Start of Document text

Around 2010, Pavel Klymenko started noticing a curious brand of clothing gaining popularity with Kiev’s upper-middle class. The hoodies and shirts weren’t especially fashionable. They were covered in garish Nordic imagery, like a wolf howling at the moon, and fit into the macho style favored by many Ukrainian men. But Klymenko, an activist who monitors the extreme right in European football, recognized the name often emblazoned on the clothes in Gothic letters: “Thor Steinar,” two words that, for the past decade, have been synonymous with Germany’s fascist fringe. “Previously it had been worn by Ukrainian neo-Nazis who want to show off,” he says. “Now it was becoming popular among wealthy people.”

Klymenko learned that Thor Steinar had just opened a Kiev store in Dream Town, an upscale mall co-owned by a flashy Jewish businessman. The mall features a large-scale model of King Kong and hosts popular global brands like Zara and United Colors of Benetton; to many shoppers, Thor Steinar seemed no different. “It was attracting random customers who didn’t have a clue about the history of the brand,” Klymenko says. Before long, he started noticing cheap Thor Steinar knockoffs in the city’s chaotic street markets: “You could see really bad fakes on people who couldn’t afford the originals.”

End of Document text
Start of Source data

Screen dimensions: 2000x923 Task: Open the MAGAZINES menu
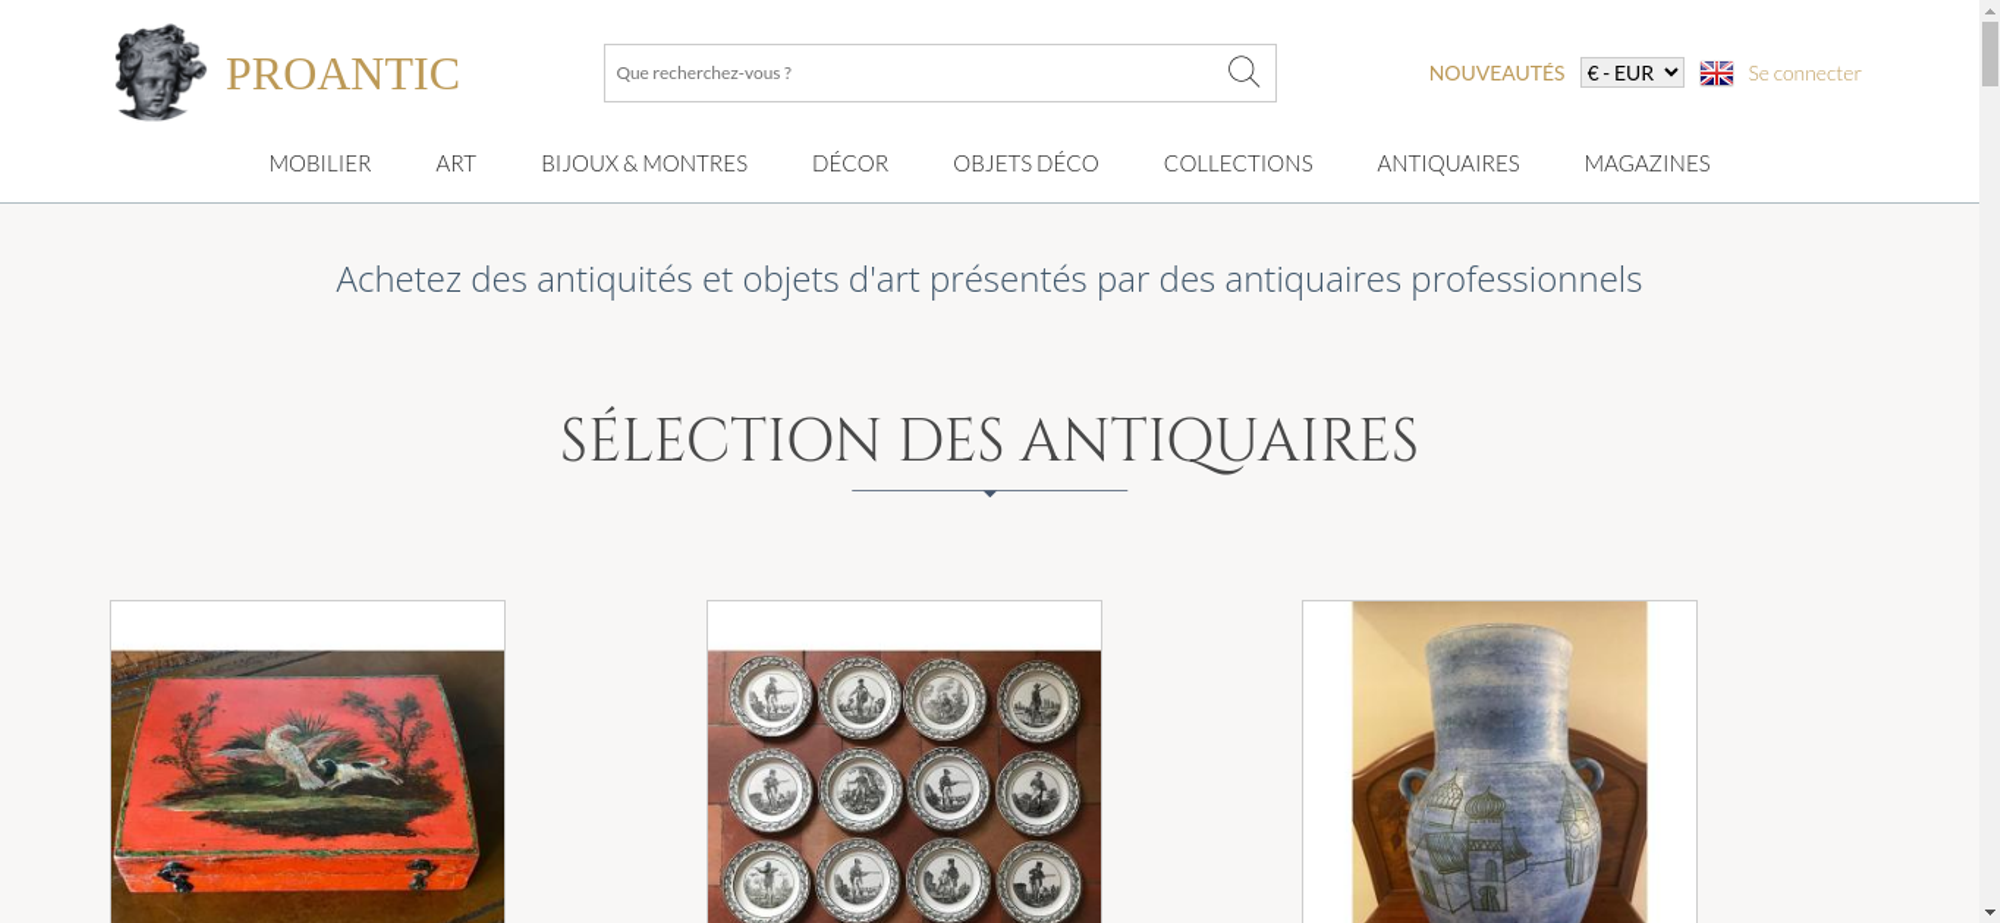click(x=1647, y=163)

End of Source data

**What you will do**
(A) Answer these questions from the passage about the Thor Steinar clothing brand in Kiev:
(i) What does Klymenko monitor as an activist?
(ii) In what mall did Thor Steinar open its Kiev store?
(iii) Which two global brands does that mall host?
(B) Go on with the passage about the Thor Steinar clothing brand in Kiev, starting after its final sentence.

**Final answers**
(A)
(i) The extreme right in European football.
(ii) Dream Town.
(iii) Zara and United Colors of Benetton.

(B)
At a glance, Thor Steinar is easily confused with mainstream, pseudo-collegiate clothing brands like Aeropostale and Abercrombie & Fitch. But the company has often used in its designs what appear to be subtle Nazi references, such as Messerschmitt aircraft or Germanic runes. The label has helped transform the style and culture of the European far right and, in recent years, attempted something even more disconcerting—a shift into the mainstream of Eastern European fashion. Over the past decade and a half, Thor Steinar has gone from a small business patronized by German neo-Nazis into a multimillion-dollar clothing chain with a presence throughout Europe.


In the early years after German reunification, members of the extreme right were generally easy to identify—with shaved heads, bomber jackets, and military boots. They favored brands like Lonsdale, Fred Perry, and New Balance, whose logos—the “N” on New Balance sneakers, for example—could be repurposed as references to Nazism. By the early 2000s, these brands had distanced themselves from their far-right customers, and public blowback had made it harder for skinheads to function in everyday life. This created a dilemma for neo-Nazis: If the skinhead look was out, how were they supposed to identify each other?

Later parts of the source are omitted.